Australia still the benchmark

Did you know that in Australia’s last nine World Cup games, they’ve only conceded two tries. What a staggering fact that is. If any statistic proves that defence wins games, it’s this one.

Combine this pure resilience with the sheer quality of their attack and you’re asking the question – how do you beat them? It’s looking likely that England will face the Kangaroos in the final, with the positive being that we scored one of those two tries only a few weeks ago. It shows they aren’t indestructible, it’s just breaking them down on numerous occasions that’s seeming the problem. Mal Meninga will be hoping his side keep up their impressive record against Fiji next week but as they showed on Saturday, the Bati are no slouches themselves.

Fiji mean business…

Credit: Grant Down/SWpix.com/PhotosportNZ

Well no one expected that! Fiji trumped Tonga’s victory last week with their own monumental triumph over the Kiwis. Captain Kevin Naiqama’s interview afterwards will go down as one of the defining images of the tournament, with the emotion he showed being a representation of his entire nation.

While they may not be the most skilful, Fiji play with more heart than anyone else, which is what makes them dangerous. Their desire to work for each other makes them so tough to break down, while their attack is driven entirely by grit and determination, often leading to points. They’re obviously huge underdogs against Australia, but how good would it be to see a World Cup won by faith and sheer persistence?

…But New Zealand need a serious re-think

New Zealand Rugby League has hit an all-time low. Tonga and Fiji earned their wins over the past couple of weeks, but the Kiwis have been a bitter disappointment. Their performances were lacklustre and showed no conviction but the most disappointing part was the lack of pride, summed up by Adam Blair’s interview following Saturday’s defeat.

He effectively shunned his side’s poor performances and didn’t seem bothered that they’d just been knocked out of our biggest international competition. It’s as if the Kiwis have treated this World Cup as just another set of fixtures, as opposed to a huge opportunity to become world no.1. They should take a leaf out of Naiqama’s book, for example. If they showed even half of his passion then things would drastically improve.

 Lebanon just come up short

Lebanon were so close to a semi-final! In the weekend’s second surprise result, the Cedars pushed Tonga close, only losing by two points in what most were expecting to be a one-sided contest. There’s plenty of positives to be taken from their campaign, not least that the game in Lebanon will undoubtedly skyrocket in popularity.

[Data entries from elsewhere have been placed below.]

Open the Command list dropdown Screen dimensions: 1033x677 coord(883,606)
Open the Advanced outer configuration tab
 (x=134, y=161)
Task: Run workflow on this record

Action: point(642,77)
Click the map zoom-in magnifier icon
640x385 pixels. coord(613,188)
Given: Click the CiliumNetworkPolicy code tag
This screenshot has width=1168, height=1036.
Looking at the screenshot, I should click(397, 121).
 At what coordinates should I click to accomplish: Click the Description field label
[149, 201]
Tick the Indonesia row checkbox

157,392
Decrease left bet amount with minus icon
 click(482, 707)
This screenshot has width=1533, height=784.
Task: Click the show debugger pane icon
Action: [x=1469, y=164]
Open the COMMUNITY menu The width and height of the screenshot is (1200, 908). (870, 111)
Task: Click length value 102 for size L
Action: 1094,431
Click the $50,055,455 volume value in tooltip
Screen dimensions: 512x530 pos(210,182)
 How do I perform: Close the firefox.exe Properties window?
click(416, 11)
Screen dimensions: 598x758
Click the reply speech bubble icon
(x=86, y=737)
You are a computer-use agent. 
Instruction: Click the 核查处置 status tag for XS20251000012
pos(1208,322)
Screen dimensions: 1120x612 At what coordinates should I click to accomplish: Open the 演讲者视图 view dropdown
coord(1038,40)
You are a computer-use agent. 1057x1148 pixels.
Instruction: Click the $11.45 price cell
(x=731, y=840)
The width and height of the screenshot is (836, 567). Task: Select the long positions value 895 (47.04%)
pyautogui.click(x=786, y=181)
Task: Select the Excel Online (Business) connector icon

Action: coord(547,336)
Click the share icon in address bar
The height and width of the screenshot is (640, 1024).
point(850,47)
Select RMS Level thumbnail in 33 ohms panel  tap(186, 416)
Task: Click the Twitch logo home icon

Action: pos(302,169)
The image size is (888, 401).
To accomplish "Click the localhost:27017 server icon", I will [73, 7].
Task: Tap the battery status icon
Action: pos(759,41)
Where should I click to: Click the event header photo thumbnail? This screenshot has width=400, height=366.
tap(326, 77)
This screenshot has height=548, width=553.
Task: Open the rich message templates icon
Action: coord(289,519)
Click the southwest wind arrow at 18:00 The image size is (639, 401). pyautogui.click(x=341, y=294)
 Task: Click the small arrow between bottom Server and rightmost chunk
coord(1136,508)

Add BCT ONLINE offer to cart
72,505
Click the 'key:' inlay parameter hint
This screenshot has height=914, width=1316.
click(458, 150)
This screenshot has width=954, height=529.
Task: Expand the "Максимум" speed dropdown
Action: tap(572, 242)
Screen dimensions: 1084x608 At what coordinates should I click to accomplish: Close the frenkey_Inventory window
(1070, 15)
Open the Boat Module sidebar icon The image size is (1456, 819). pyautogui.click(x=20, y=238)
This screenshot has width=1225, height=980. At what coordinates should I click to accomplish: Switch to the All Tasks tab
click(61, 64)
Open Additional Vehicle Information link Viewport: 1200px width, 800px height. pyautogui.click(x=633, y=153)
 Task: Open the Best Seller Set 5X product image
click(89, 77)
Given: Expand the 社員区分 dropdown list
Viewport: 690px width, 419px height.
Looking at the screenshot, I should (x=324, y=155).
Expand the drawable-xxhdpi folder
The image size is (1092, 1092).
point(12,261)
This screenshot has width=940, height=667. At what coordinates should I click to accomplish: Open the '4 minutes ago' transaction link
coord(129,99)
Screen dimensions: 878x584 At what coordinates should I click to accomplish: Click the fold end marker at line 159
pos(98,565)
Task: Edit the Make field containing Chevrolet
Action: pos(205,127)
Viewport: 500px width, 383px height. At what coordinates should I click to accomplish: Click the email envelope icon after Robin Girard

Credit: John Davidson/SWpix.com/PhotosportNZ

By the next World Cup expect the Lebanese side to feature plenty more NRL stars, as well as a good mix of homegrown talent. Among the NRL contingent should be players like Adam Doueihi and Abbas Miski, who’ve both played exceptionally and deserve first grade shots. Next up for the Cedars is the Pacific Test against PNG next year, which is another huge chance for them to build on their impressive WC showing.